§ TEXT SEGMENT
=== Begin Enclosure ===
Or consider this. Say you own a service business, and you currently pay your employees 10 dollars an hour, and charge your customers 20. The 10 bucks you take in over the salary of the employee goes for insurance, rent utilities, postage, workers comp, etc. Now they jump you from 10 dollars an hour to 15 minimum. Can you still stay in business charging 20 to the customer? No. So your entire industry hikes prices to 25 dollars. Can they, or will they still buy your service? Some will, many “can not.”. Business closing’s come hand in hand with handouts such as this.
I’m not even considering the idea of trade, and what the results would be to the currency. That would be dramatic to say the least. What if you’re not one of the lucky nations that has its own central bank and you can’t print all the money you want? You’d be stuck. But again that’s a different subject. For now, let’s just keep it “at home.”
Every nation that has attempted to pull this off in any “major” way has experienced massive issues. From the Weimar Republic of the German 30’s, to Zimbabwe, or even our neighbors Argentina and Venezuela. Give the politicians a printing press, and there’s a 100% shot at hyper inflation.
Even Paul Krugman, himself a liberal-left economist, finds MMT lacking. "When people expect inflation, they become reluctant to hold cash, which drives prices up and means that the government has to print more money to extract a given amount of real resources, which means higher inflation, etc.," he wrote last month. "Do the math, and it becomes clear that any attempt to extract too much from seigniorage (printing money) — more than a few percent of GDP, probably — leads to an infinite upward spiral in inflation. In effect, the currency is destroyed."
=== End Enclosure ===
§ ABOUT THIS TASK
Reproduce part of the inflation passage word for word: begin at the words "Or consider this." and stop after "such as this.". The lines that follow have nothing to do with the inflation passage.

§ MATERIAL PROVIDED
=== Begin Enclosure ===
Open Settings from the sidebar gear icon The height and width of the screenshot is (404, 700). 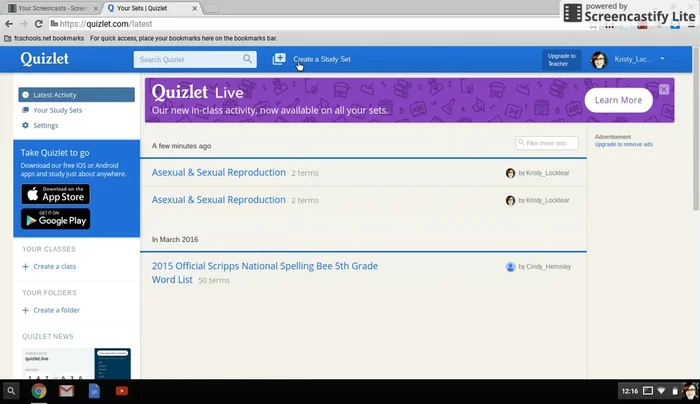pyautogui.click(x=26, y=126)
=== End Enclosure ===
§ PROBLEM SOLUTION
Or consider this. Say you own a service business, and you currently pay your employees 10 dollars an hour, and charge your customers 20. The 10 bucks you take in over the salary of the employee goes for insurance, rent utilities, postage, workers comp, etc. Now they jump you from 10 dollars an hour to 15 minimum. Can you still stay in business charging 20 to the customer? No. So your entire industry hikes prices to 25 dollars. Can they, or will they still buy your service? Some will, many “can not.”. Business closing’s come hand in hand with handouts such as this.